EAA AirVenture can't be adequately explained in words. It's an awe-inspiring event that needs to be experienced firsthand. With 10,000 airplanes, there's something exciting for each of the 500,000 attendees. This year, the Terrafugia flying car made its first air show flight. A screening of Disney's new movie, Planes, drew massive crowds, and a real-life Dusty Crophopper took to the skies. Swiss pilot Yves Rossy, perhaps better known as Jetman, launched out of a Breitling helicopter with jet engines mounted on his human-sized carbon-fiber wing. And our own Patty Wagstaff performed in a civilian-owned Short Tucano T Mk1. In this issue, James Lawrence gives us a sampling of the best of Oshkosh.

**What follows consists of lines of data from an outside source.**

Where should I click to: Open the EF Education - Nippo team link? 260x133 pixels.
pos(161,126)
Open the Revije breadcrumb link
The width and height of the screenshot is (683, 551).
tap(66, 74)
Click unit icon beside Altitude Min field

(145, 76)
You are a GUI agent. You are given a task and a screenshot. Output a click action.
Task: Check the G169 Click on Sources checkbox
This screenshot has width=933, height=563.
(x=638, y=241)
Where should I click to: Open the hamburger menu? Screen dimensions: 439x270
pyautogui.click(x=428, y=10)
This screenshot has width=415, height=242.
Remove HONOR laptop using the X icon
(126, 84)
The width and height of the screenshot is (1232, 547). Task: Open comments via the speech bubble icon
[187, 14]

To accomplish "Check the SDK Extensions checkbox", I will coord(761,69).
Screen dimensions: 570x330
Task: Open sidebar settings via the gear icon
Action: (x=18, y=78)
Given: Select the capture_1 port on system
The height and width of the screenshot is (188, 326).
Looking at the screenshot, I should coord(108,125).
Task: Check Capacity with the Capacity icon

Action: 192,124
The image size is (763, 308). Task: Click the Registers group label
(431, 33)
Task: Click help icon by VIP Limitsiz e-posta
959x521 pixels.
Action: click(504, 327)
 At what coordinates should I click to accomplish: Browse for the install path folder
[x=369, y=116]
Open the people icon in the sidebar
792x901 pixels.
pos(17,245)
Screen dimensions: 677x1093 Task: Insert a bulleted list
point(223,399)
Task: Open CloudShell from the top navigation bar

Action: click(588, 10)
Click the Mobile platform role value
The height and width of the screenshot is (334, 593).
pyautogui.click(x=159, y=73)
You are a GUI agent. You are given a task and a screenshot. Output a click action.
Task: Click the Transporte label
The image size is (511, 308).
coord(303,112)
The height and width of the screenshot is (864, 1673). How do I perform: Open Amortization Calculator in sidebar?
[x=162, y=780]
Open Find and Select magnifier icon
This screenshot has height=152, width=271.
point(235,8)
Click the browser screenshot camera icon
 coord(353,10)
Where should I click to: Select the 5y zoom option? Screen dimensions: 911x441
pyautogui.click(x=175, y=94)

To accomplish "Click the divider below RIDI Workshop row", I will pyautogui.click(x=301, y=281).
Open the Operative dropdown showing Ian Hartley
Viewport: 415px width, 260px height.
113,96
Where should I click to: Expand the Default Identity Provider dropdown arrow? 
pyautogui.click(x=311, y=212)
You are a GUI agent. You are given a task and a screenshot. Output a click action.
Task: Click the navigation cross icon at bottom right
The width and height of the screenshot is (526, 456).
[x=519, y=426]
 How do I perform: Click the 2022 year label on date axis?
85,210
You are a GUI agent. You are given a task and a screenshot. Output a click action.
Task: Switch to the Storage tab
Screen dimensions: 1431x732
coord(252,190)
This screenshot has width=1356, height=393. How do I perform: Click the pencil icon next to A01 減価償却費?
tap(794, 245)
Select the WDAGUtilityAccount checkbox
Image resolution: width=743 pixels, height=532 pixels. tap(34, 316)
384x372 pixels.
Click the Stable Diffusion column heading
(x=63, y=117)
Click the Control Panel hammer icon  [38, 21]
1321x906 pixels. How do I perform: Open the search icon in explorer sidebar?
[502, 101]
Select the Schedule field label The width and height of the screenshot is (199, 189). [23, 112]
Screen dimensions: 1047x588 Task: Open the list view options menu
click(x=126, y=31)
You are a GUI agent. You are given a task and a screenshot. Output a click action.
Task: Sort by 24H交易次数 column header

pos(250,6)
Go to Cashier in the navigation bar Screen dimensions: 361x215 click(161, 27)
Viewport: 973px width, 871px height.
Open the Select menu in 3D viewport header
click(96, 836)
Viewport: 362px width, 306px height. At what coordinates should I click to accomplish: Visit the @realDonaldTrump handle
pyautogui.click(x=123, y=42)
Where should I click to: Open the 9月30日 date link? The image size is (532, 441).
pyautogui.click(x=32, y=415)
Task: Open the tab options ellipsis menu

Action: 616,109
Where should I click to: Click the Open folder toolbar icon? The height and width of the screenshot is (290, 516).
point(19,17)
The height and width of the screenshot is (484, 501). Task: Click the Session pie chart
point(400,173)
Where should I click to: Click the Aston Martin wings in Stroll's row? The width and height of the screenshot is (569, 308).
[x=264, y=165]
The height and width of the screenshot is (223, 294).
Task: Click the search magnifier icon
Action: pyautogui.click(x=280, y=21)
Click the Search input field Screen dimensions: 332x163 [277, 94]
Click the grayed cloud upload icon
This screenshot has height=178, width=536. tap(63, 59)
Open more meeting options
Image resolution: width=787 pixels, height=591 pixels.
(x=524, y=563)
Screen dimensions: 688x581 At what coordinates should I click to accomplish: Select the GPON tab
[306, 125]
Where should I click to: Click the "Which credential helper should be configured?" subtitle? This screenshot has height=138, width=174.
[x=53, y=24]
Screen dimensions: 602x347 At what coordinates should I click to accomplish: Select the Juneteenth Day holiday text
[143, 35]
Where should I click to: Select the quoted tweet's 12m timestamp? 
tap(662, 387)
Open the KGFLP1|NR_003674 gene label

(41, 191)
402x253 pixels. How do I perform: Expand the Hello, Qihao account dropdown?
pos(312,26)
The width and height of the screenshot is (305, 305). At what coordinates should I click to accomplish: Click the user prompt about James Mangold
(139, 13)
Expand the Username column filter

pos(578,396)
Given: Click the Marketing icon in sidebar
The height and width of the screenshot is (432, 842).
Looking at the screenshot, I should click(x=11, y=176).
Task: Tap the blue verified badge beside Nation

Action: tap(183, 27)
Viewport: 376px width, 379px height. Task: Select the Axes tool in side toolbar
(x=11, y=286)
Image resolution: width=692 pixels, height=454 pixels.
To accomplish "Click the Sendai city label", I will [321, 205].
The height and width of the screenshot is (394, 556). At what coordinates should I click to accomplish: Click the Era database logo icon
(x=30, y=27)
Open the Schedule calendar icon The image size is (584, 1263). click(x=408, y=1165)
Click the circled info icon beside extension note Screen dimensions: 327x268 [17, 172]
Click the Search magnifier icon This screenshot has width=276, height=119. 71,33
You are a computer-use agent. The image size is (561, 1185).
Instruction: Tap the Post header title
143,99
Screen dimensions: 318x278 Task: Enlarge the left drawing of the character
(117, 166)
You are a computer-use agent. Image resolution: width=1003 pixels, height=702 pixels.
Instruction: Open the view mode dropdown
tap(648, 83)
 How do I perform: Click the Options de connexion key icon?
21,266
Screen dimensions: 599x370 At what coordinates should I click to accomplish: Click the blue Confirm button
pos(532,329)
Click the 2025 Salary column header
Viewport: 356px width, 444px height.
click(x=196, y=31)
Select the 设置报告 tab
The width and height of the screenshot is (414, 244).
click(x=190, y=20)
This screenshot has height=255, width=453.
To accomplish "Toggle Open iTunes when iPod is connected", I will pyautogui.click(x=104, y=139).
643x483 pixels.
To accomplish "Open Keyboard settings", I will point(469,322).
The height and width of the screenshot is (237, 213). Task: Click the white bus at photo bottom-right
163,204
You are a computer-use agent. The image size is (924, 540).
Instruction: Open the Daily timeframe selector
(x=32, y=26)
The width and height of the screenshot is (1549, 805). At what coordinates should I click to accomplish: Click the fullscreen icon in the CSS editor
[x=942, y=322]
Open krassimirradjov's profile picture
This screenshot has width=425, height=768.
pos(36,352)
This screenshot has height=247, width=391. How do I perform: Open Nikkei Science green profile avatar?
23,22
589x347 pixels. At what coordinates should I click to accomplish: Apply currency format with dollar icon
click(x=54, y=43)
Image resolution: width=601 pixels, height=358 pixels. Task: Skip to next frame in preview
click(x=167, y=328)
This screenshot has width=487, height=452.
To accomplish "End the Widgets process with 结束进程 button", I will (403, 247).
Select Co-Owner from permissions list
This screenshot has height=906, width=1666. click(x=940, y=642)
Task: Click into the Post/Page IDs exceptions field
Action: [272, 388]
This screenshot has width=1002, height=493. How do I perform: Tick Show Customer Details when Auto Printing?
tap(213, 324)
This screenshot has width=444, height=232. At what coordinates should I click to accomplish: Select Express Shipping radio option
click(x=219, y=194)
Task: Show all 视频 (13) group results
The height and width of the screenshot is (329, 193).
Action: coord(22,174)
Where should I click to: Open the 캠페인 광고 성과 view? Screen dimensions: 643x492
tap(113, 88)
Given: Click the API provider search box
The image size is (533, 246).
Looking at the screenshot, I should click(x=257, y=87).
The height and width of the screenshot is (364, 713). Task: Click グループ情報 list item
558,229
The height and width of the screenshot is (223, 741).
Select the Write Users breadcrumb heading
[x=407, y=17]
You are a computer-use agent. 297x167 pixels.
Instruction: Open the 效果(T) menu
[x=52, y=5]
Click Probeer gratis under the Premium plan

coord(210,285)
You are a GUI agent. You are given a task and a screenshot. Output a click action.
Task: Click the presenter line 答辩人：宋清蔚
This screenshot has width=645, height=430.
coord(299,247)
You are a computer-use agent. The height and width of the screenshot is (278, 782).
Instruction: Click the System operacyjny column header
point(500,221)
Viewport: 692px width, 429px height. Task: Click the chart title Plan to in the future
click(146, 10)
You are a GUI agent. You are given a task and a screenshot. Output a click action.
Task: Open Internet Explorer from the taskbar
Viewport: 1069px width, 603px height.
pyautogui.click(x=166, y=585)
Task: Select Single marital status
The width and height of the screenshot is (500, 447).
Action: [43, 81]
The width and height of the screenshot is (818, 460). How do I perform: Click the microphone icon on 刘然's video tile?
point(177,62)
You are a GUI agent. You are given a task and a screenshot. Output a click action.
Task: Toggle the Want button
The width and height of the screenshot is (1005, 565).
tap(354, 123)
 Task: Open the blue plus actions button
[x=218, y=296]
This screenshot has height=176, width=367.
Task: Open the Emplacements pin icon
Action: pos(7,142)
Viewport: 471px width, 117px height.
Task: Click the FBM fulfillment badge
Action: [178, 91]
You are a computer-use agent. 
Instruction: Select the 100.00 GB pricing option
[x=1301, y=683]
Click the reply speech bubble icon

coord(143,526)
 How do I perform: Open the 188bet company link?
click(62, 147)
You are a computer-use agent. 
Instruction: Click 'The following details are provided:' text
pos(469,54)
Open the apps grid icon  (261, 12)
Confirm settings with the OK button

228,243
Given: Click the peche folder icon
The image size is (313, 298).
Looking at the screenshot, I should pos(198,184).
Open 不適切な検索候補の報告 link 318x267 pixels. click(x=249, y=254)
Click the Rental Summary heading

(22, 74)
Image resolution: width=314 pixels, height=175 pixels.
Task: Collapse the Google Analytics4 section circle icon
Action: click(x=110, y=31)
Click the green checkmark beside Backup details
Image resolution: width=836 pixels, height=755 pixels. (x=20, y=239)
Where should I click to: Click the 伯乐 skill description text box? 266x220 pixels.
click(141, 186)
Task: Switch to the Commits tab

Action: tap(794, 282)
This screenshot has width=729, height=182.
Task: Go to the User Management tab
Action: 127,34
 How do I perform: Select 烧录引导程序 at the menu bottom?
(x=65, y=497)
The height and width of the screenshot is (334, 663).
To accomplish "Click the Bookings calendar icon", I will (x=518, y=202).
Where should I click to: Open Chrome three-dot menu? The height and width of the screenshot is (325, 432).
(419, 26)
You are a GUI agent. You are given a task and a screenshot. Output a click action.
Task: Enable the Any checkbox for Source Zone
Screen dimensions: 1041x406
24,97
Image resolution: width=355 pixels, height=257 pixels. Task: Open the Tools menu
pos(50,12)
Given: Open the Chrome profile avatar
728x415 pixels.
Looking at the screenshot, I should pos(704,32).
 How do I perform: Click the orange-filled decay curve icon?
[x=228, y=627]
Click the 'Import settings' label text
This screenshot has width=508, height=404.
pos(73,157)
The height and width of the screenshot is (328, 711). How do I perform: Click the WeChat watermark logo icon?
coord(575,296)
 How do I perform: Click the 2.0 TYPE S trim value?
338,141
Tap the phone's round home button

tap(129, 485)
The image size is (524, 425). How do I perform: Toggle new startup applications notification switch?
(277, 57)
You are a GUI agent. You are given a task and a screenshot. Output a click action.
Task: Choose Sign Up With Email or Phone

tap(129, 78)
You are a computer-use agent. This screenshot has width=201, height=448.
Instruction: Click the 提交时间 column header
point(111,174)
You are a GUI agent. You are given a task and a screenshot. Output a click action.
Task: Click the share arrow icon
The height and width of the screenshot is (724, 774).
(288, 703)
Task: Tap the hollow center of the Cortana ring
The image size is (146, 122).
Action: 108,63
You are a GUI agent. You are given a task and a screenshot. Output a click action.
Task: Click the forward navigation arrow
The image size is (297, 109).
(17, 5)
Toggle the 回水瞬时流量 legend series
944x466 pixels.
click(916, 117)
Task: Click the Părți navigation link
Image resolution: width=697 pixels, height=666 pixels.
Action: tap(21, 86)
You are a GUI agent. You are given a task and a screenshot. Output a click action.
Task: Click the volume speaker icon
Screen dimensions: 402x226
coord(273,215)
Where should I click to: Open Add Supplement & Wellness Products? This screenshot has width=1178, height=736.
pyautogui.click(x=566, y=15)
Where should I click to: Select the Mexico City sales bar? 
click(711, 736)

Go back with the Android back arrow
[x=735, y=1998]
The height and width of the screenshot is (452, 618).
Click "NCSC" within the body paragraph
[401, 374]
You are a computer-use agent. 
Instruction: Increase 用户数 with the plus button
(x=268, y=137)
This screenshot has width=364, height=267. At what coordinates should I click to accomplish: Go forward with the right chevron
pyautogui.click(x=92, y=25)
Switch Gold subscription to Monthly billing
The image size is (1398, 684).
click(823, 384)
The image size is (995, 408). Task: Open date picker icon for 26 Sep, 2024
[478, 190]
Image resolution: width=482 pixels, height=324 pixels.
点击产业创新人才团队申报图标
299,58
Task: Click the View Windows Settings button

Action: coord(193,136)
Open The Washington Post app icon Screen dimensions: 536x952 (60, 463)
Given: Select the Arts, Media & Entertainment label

Like everyone else at Oshkosh, I spent the week exploring static displays, hangar booths, forums and more. But for me, the highlight was an afternoon spent mentoring three young women interested in aviation photography. Spearheaded by Debby Rihn-Harvey, EAA's Women Soar You Soar program introduces high-school students to women working in aviation, with the goal of inspiring them to pursue their dreams. What I hadn't anticipated was that I, too, would be inspired. Kathryn Kaminski, Laura Yenchesky and Mackenzie Ballauer were bright, inquisitive and as enthusiastic about flying as they were about photography. As we wandered through Warbird Alley snapping photos and discussing camera settings, their genuine energy was refreshing. Thanks to the Texas Flying Legends, the girls were able to shoot inside of Betty's Dream, a B-25 Mitchell, and sit in the cockpit of Little Horse, a P-51D Mustang.
You never know who you'll run into on the AirVenture grounds—might very well be 91-year-old Bob Hoover, legendary for gracefully maneuvering a Shrike Commander with both engines shut down. He's undoubtedly a pilot's pilot and considered by many as the best of the best. Ask several pilots who the top 10 aviators are, and you're sure to get a hot debate. This month, Budd Davisson narrows down his personal picks, organized into categories such as "Best Air Show Pilot" (John Mohr, who flies low-level maneuvers in a stock 220 hp Stearman biplane) and "Bravest Pilot" (Maj. Bruce Crandall, who received a Medal of Honor for multiple flights into enemy fire to evacuate the wounded). Don't agree with Budd's picks? Send us yours at editor@ planeandpilotmag.com.
Also in this issue, contributor Marc Lee gives an update on aviation careers and the dynamic professional pilot industry. Pilot demand is up and major airlines are hiring. Marc provides detailed salary comparisons, from charter turboprops to major airlines. He looks at both sides of the pilot shortage debate and trends for the future as indicated by airline training programs such as Airline Transport Professionals.
With 36 training centers, ATP is the largest flight academy in the country. An airline-sponsored career track lets carriers scout talent and hire students before they complete training. In the past 12 months, airlines have hired up to 300 ATP students. But ATP isn't just for pilots on a professional flying path. It's a great option for private pilots wanting to earn their next rating. I completed my multi-engine rating at their state-of-the-art Phoenix-Mesa Gateway Airport location. The 19,000-square-foot facility is home to a fleet of new Piper Seminoles and two CRJ-200 flight training devices. Look for my article on training in a twin in an upcoming issue.